Chris Meek, a participant in the Stand-To Vet Leadership class recalls his experience in New York on the morning of September 11, 2001.

There’s an old saying that time heals all wounds. Perhaps that’s so; perhaps it’s not. We lose too many to unseen wounds, like Post-Traumatic Stress. Whether we heal or whether we remain deeply scarred, we must remember.

We must remember not just for the lost, but we must remember for the living. And we must remember especially for those who will live in the years to come. There’s another old saying that history repeats itself. Yet some history must not be repeated. The hope of humanity yet to come requires that we remember, and that we never forget.

As the days and months since the attacks of September 11, 2001 become years and decades, collective memories dim. Some wounds have healed, and some have not. Yet if we hope for a better future for generations to come, this is one day we must remember. And I do remember. I was there, and I survived.

I survived, and yet still need healing. And I’m not alone in that.

I remember the sound when the first plane hit. It sounded like a New York City garbage truck hitting a pothole.

I remember one of my co-workers saying “I didn’t know there was a Yankee parade today” because our office overlooked the canyon of heroes and it looked like a ticker tape parade. I remember when we realized those papers were on fire.

I remember how, by the time I got out of the Exchange on that morning, the first tower had already fallen.

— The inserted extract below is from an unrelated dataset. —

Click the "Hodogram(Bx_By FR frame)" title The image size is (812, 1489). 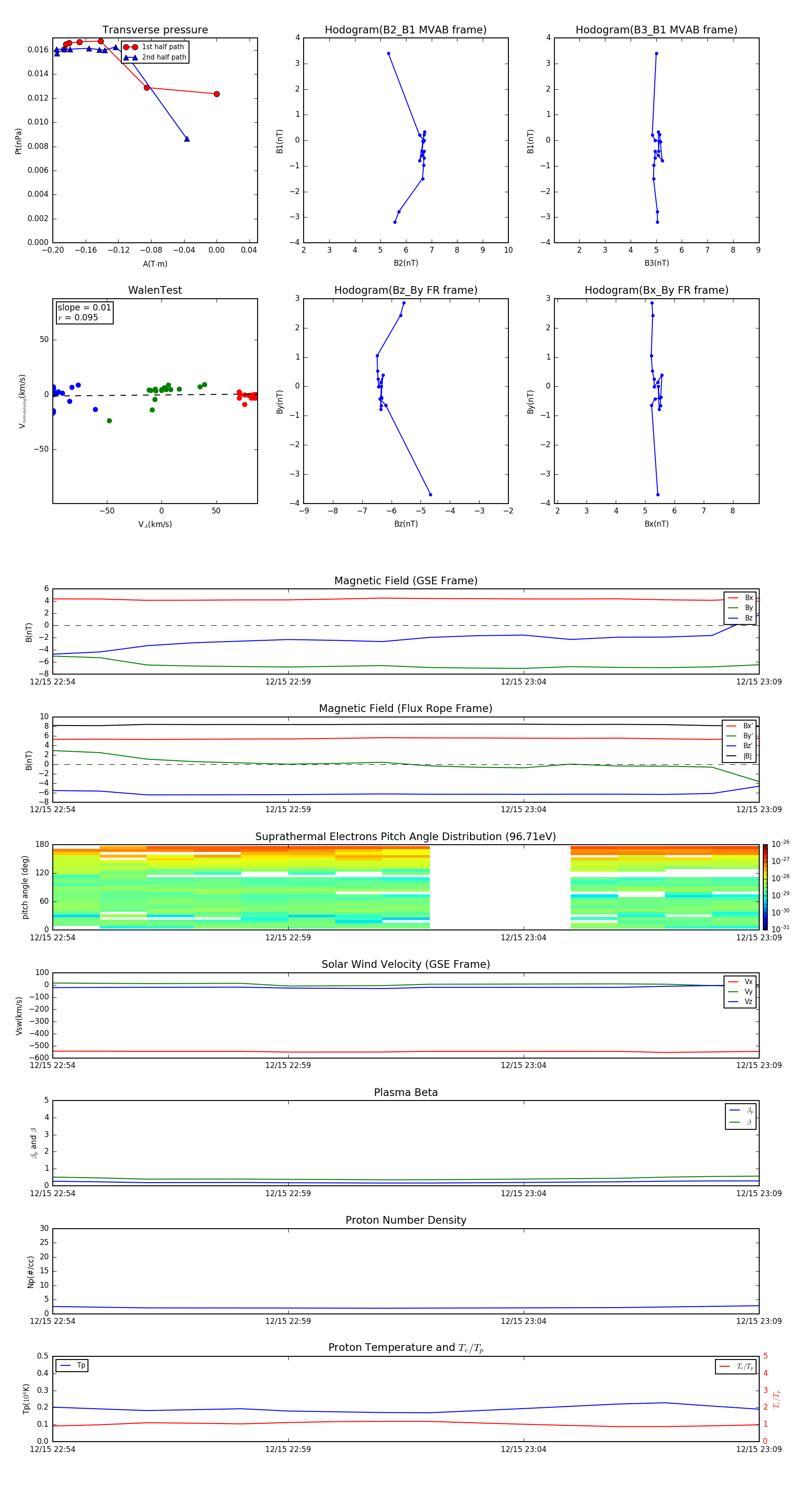656,290
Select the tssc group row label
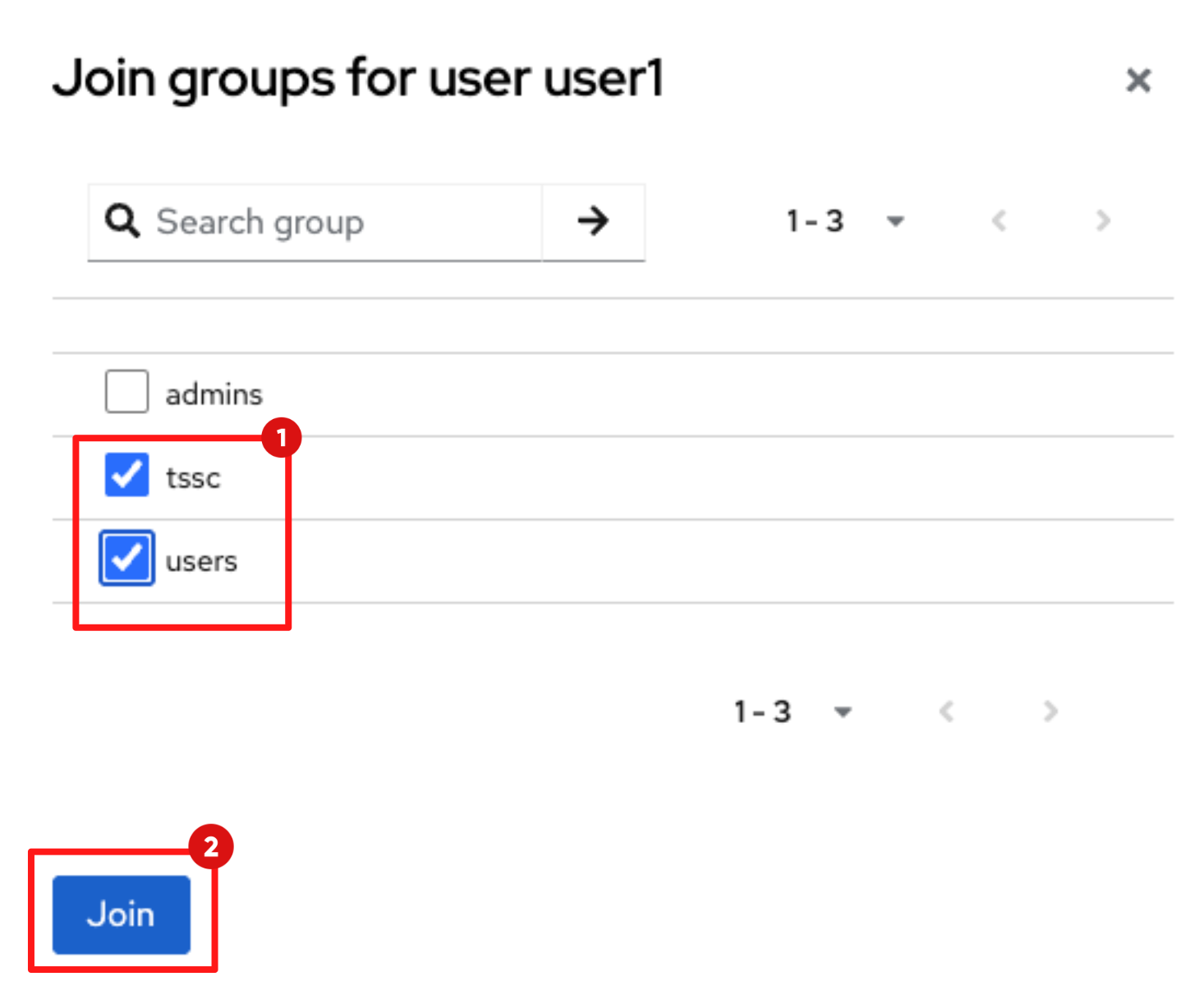The width and height of the screenshot is (1204, 995). coord(192,477)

I remember how we couldn’t see more than six feet ahead of us from all the ash in the air.

I remember when we heard fighter jets overhead we didn’t know whose they were.

I remember walking with that mass of humanity up Third Avenue to my apartment on the Upper East Side and seeing a pilgrimage walking across the Brooklyn Bridge and out of the city over the course of the day.

I remember being awestruck by the men and women who ran into the chaos to protect and defend us that day. The sacrifices they made inspire awe in me still.

Whether we’ve healed, or must yet heal, our duty to those to come is to remember. In remembering, we keep alive the hope that this piece of history will never be repeated.

I remember.

Let us never forget.


Chris Meek was at the New York Board of Trade in the World Trade Center and the American Stock Exchange on the morning of September 11, 2001. He is currently a participant in the inaugural Stand-To Veteran Leadership Program and the Senior Director of Global Relationship Management at S&P Global. His nonprofit, SoldierStrong, provides medical devices to injured veterans as well as scholarship funds to help supplement the Post-9/11 GI Bill.